GPUs were originally designed to accelerate graphics rendering. Because GPUs can simultaneously process many pieces of data, they have found new modern uses in machine learning, video editing, autonomous driving, and more.
Although AI workloads can be run on CPUs, the time-to-results with a GPU may be 10x to 100x faster. The complexity of deep learning in natural language processing, recommender engines, and image classification, for example, benefits greatly from GPU acceleration.

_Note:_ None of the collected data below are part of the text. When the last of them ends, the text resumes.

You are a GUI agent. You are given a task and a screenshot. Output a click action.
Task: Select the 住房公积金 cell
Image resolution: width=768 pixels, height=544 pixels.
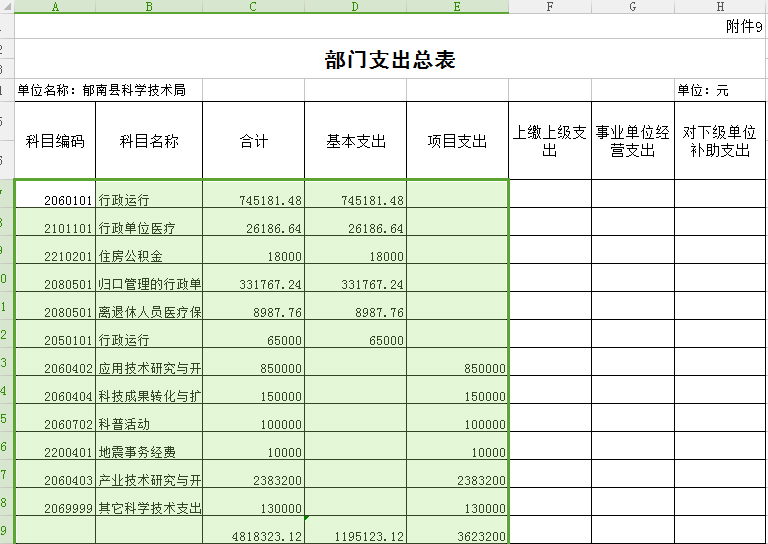(149, 256)
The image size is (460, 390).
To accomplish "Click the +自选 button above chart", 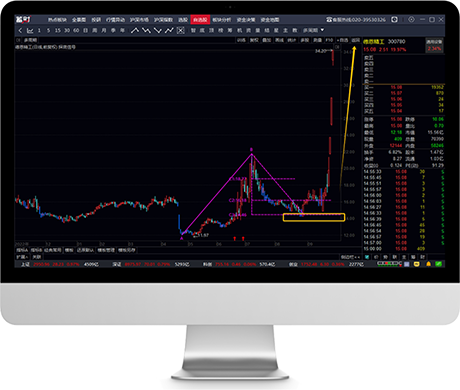I will (342, 40).
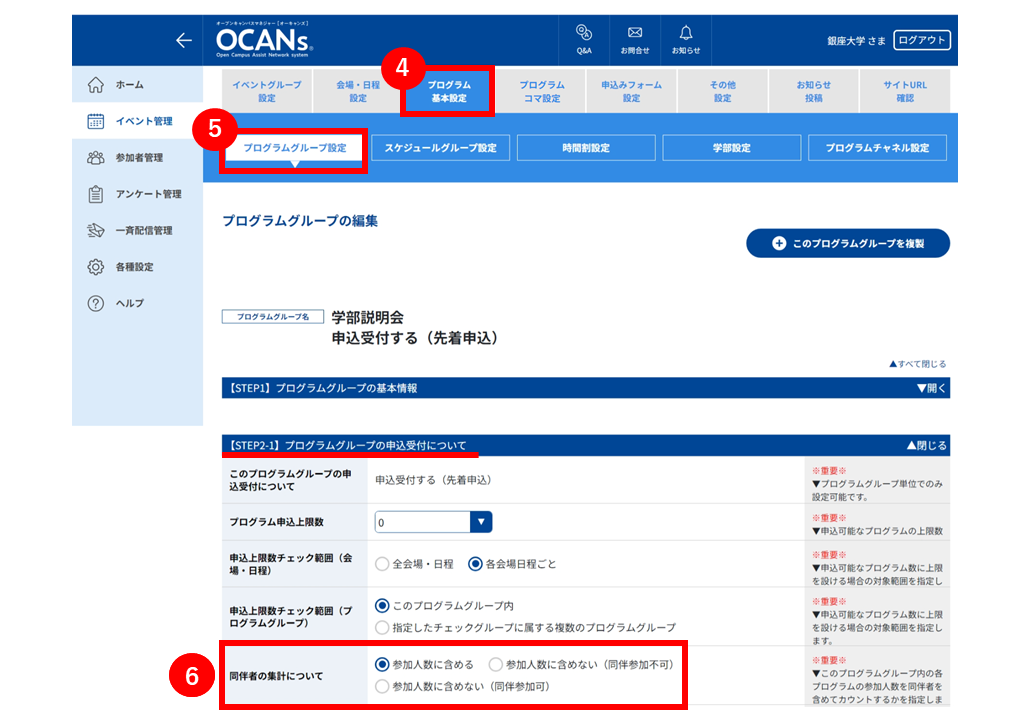This screenshot has width=1028, height=720.
Task: Click the back arrow in header
Action: pyautogui.click(x=184, y=41)
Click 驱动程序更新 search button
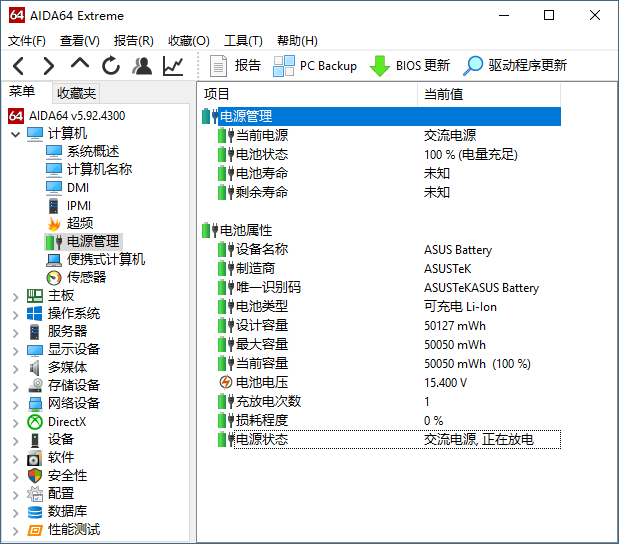Image resolution: width=619 pixels, height=544 pixels. point(515,66)
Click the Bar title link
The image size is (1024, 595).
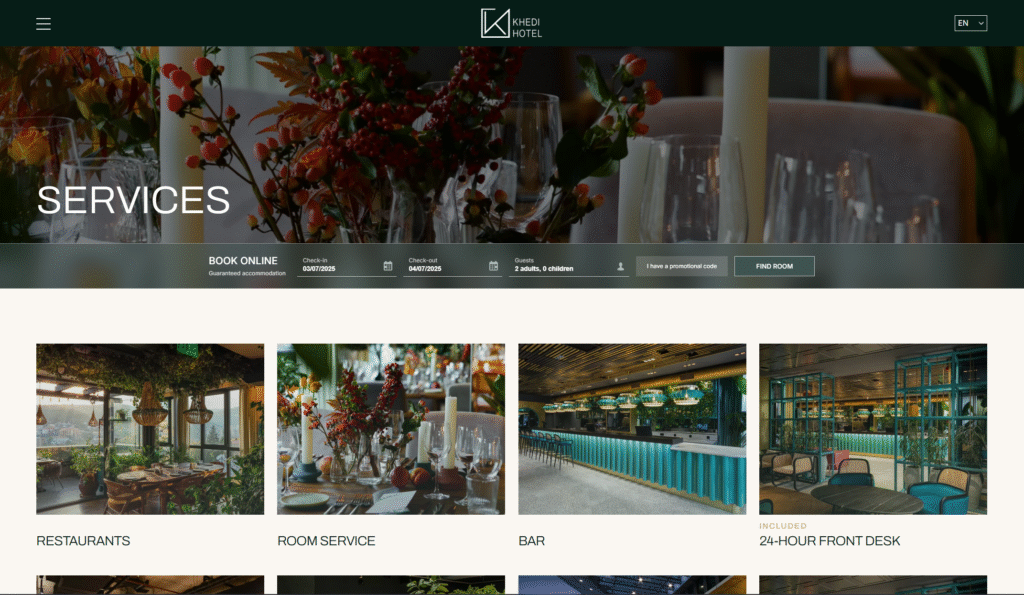point(532,541)
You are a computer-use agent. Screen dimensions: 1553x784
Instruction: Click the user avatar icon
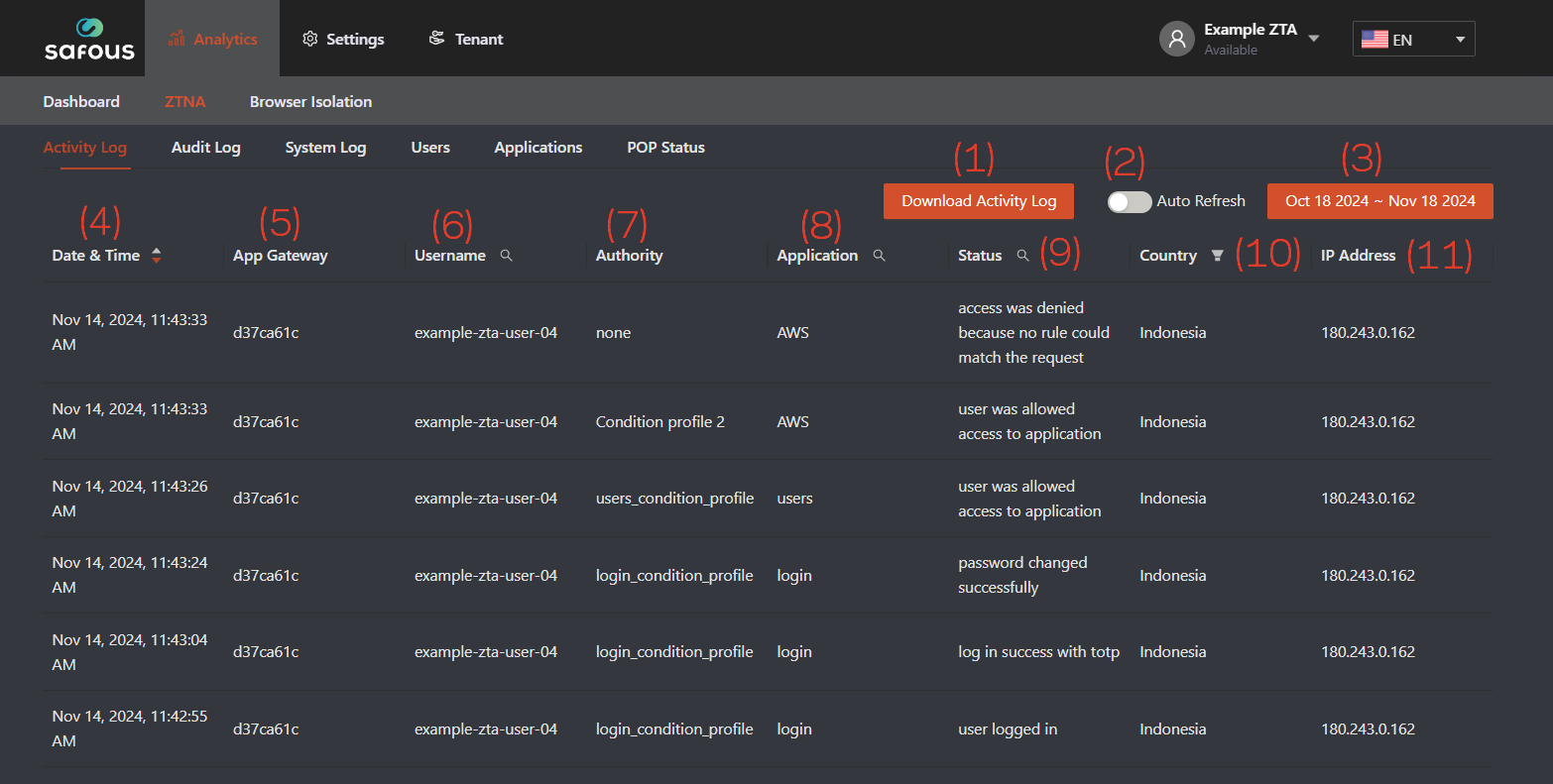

Performance is needed for initial training of machine learning and deep learning models. Performance is also mandatory when real-time response (as for conversational AI) is running in inference mode.
Enterprise use
It’s important that AI servers and workstations work seamlessly together within an enterprise–and with the cloud. And each has a place within an enterprise organization.
AI servers
In the case of AI servers, large models are more efficiently trained on GPU-enabled servers and server clusters. They can also be efficiently trained using GPU-enabled cloud instances, especially for massive datasets and models that require extreme resolution. AI servers are often tasked to operate as dedicated AI inferencing platforms for a variety of AI applications.
AI workstations
Individual data scientists, data engineers, and AI researchers often use a personal AI or data science workstation in the process of building and maintaining AI applications. This tends to include data preparation, model design, and preliminary model training. GPU-accelerated workstations make it possible to build complete model prototypes using an appropriate subset of a large dataset. This is often done in hours to a day or two.
Certified hardware compatibility along with seamless compatibility across AI tools is very important. NVIDIA-Certified Workstations and Servers provide tested enterprise seamlessness and robustness across certified platforms.